**SUPPLIED MATERIAL**

◆ ◆ ◆ ◆ ◆

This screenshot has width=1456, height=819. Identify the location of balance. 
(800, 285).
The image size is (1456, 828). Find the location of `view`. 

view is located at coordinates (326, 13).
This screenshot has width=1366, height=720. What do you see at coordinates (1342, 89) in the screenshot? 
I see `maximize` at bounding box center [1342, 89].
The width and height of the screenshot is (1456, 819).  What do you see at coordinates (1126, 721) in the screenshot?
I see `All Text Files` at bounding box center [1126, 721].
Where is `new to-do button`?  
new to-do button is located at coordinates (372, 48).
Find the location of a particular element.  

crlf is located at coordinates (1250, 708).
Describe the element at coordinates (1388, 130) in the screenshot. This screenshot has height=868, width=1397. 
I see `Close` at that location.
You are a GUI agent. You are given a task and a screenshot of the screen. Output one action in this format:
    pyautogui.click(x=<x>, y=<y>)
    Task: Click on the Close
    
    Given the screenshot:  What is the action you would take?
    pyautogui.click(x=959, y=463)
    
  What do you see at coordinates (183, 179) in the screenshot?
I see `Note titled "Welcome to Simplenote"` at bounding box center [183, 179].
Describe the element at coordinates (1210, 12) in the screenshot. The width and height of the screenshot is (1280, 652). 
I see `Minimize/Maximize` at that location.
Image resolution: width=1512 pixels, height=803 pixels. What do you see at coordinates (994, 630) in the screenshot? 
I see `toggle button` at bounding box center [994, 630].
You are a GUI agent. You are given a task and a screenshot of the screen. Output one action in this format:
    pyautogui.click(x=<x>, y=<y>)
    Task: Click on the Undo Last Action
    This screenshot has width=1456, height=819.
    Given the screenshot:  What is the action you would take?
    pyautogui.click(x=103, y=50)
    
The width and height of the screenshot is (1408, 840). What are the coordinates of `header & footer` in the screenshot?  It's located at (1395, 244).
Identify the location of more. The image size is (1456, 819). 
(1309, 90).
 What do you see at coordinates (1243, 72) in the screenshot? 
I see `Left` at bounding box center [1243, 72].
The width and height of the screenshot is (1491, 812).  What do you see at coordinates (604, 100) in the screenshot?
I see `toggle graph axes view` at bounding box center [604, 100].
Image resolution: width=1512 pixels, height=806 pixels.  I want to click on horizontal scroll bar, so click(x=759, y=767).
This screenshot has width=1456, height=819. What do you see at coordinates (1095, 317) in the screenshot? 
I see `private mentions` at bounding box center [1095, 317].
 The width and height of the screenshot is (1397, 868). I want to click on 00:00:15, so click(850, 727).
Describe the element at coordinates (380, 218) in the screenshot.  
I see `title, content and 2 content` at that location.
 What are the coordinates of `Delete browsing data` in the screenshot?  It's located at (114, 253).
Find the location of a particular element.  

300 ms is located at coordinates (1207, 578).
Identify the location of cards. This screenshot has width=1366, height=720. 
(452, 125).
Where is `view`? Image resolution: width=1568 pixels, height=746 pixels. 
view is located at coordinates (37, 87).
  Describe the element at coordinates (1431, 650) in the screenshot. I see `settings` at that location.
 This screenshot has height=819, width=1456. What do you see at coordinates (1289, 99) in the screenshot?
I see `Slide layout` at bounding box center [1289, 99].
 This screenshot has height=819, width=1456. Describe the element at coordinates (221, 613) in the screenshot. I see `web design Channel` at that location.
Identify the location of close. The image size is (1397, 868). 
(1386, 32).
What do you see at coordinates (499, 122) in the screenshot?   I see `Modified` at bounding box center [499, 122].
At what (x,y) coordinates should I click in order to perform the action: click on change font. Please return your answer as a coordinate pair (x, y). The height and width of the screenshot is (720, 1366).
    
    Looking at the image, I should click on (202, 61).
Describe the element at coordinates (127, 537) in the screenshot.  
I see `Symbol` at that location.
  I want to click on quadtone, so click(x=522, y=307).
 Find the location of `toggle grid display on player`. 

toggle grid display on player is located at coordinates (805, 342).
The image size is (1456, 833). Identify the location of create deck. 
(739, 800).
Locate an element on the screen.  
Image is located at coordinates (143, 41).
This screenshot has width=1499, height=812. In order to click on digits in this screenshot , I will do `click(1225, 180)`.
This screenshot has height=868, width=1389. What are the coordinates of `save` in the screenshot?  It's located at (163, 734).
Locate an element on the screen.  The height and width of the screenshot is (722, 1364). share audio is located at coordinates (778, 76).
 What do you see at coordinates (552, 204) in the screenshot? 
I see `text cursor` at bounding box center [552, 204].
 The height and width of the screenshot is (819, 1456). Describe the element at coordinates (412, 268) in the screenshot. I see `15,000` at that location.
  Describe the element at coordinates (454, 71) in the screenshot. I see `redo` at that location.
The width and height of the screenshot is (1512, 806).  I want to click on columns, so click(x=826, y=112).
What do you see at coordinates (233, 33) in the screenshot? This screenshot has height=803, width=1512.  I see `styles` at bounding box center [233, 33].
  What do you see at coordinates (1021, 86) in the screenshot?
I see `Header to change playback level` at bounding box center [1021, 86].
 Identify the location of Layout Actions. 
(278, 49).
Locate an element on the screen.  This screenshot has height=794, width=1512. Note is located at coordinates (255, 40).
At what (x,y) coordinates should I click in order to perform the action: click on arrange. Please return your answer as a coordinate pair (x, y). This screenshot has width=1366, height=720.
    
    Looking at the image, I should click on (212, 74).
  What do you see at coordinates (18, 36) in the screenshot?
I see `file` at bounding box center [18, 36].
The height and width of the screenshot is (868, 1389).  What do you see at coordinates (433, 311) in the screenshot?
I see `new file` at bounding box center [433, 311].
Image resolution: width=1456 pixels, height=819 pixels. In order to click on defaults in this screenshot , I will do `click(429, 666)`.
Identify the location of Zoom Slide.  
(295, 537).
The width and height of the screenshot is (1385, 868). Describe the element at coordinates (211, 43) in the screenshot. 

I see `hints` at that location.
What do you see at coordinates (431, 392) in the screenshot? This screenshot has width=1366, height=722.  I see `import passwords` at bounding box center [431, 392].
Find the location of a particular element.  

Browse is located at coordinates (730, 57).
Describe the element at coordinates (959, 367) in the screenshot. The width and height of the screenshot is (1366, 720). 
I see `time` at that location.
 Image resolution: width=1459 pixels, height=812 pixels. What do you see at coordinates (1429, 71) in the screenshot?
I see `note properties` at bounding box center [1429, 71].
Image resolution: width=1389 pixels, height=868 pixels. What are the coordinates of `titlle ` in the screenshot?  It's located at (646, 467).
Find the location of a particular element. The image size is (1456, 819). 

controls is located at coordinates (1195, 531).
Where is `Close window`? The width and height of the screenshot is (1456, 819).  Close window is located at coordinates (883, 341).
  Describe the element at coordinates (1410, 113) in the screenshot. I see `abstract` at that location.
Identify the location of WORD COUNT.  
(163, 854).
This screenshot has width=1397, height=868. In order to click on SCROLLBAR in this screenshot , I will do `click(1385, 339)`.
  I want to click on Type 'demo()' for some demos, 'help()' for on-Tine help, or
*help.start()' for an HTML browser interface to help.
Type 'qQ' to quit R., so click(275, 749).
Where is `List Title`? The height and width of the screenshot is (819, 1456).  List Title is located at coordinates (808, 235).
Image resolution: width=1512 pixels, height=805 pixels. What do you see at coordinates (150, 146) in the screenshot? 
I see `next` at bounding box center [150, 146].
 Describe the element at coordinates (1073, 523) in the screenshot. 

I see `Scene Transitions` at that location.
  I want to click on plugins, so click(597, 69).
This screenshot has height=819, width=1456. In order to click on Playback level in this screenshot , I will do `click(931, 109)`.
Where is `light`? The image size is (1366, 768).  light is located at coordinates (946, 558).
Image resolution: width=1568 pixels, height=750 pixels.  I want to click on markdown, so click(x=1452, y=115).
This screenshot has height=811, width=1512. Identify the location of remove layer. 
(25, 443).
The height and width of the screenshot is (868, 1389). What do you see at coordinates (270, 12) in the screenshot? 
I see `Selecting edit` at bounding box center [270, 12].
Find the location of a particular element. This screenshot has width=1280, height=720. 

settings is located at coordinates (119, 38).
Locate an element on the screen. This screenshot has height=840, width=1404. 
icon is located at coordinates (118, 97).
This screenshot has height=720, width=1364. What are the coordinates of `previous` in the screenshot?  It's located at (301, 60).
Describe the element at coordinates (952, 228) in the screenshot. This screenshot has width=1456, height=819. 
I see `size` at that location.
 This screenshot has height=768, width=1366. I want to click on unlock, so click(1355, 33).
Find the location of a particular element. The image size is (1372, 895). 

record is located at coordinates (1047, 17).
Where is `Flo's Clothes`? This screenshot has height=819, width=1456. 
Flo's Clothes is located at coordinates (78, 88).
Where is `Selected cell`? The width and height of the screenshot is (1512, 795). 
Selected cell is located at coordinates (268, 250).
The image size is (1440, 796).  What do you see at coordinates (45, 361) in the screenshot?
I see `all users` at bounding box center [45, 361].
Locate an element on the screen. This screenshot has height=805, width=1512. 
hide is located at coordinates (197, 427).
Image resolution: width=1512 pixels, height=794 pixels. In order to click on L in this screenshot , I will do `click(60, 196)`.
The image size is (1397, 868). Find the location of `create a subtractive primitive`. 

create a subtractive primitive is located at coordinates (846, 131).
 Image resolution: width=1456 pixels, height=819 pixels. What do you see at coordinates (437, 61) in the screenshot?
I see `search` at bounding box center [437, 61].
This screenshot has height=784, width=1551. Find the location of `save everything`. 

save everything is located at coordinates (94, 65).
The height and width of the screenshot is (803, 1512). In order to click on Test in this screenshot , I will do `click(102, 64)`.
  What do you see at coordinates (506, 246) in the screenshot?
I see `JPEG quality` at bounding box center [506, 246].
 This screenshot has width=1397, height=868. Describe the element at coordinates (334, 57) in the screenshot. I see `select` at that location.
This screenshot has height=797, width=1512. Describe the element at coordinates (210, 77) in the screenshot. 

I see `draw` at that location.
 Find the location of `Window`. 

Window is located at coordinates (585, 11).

◆ ◆ ◆ ◆ ◆

**TASK STATEMENT**
Echo the records exactly as they appear, from the line that contains "coordinates (778, 76)." through the line that contains "The width and height of the screenshot is (1512, 806).".

**ANSWER BELOW**
Locate an element on the screen.  The height and width of the screenshot is (722, 1364). share audio is located at coordinates (778, 76).
 What do you see at coordinates (552, 204) in the screenshot? 
I see `text cursor` at bounding box center [552, 204].
 The height and width of the screenshot is (819, 1456). Describe the element at coordinates (412, 268) in the screenshot. I see `15,000` at that location.
  Describe the element at coordinates (454, 71) in the screenshot. I see `redo` at that location.
The width and height of the screenshot is (1512, 806).  I want to click on columns, so click(x=826, y=112).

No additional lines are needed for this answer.